In 1985, D'Aubuisson stepped down as party president in an apparent effort to moderate the party's image. His replacement, Alfredo Cristiani, was a wealthy coffee grower who had been considered D'Aubuisson's protégé. D'Aubuisson was named ARENA's "president for life" and he continued to weild much influence within the party until his death.
During the 1980s, ARENA was characterized by a hard-line approach to dealing with the guerrilla insurgency. Time and again, ARENA rejected meaningful negotiations with the FMLN. Its intransigence helped secure ARENA's place as the preeminent rightist party. ARENA also drew support because of its nationalistic criticism of U.S. interference in Salvadoran politics. Although never rejecting U.S. aid, ARENA argued that political and human rights conditions imposed by the U.S. violated Salvadoran sovereignty and were helping to prolong the war by blocking the scorched earth strategy urged by ARENA.
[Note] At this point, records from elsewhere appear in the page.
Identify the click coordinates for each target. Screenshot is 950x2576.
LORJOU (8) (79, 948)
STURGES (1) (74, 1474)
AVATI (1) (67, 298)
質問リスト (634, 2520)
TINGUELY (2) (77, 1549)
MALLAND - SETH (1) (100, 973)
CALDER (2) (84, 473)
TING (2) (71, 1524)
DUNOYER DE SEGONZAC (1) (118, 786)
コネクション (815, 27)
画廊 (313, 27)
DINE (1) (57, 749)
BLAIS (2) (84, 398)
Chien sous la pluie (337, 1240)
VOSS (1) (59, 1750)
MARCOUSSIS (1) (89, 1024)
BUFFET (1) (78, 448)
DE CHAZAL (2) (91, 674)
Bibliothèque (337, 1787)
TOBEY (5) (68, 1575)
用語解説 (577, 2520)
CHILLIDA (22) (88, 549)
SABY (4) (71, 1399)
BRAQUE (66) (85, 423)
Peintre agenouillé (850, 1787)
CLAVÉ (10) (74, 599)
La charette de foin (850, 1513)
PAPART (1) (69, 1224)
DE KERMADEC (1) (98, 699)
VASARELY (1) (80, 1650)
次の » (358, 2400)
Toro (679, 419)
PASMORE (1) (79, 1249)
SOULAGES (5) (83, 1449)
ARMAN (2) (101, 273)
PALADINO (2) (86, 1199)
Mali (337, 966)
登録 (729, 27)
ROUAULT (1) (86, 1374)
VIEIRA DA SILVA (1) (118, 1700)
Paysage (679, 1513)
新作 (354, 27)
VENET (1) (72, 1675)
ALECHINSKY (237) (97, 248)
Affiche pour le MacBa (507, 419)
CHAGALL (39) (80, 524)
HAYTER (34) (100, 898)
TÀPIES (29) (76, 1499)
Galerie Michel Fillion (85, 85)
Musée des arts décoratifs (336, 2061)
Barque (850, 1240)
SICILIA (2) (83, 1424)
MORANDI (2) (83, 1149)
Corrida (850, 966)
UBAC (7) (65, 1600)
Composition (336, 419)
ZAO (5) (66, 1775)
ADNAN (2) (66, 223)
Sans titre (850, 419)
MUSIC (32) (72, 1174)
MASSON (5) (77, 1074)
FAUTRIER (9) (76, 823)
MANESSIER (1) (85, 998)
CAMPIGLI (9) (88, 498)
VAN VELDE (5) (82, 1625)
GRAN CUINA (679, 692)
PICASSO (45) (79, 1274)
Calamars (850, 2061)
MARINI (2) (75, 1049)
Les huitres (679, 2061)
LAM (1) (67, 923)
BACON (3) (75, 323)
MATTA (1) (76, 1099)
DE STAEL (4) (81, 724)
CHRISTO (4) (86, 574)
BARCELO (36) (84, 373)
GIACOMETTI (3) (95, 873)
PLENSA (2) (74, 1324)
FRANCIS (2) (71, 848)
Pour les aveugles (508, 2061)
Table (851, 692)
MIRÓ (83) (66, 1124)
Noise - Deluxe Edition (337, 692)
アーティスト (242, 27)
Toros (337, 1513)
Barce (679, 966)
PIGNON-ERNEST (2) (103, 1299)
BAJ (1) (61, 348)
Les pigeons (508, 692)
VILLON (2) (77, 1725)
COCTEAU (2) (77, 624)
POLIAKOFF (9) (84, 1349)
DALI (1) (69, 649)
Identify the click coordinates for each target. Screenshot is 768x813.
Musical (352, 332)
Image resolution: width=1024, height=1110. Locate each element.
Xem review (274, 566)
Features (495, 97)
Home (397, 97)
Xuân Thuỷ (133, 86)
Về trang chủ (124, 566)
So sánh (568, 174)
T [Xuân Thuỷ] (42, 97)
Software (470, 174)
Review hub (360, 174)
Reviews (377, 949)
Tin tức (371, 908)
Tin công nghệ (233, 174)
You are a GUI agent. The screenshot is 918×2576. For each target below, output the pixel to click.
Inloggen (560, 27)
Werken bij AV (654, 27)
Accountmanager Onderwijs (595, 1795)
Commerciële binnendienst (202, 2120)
With the declining popularity of the Christian Democrats and the improved image of ARENA cultivated by Cristiani, the U.S., which had once seen an ARENA presidential victory as a catastrophe, came to accept the new ARENA government which took power in 1989. Although the Cristiani administration initially indicated some openness to a negotiated end to the war, a spate of human rights abuses by the military and rightists, along with provocations from the FMLN, from September to November of 1989 signaled that the war was far from over.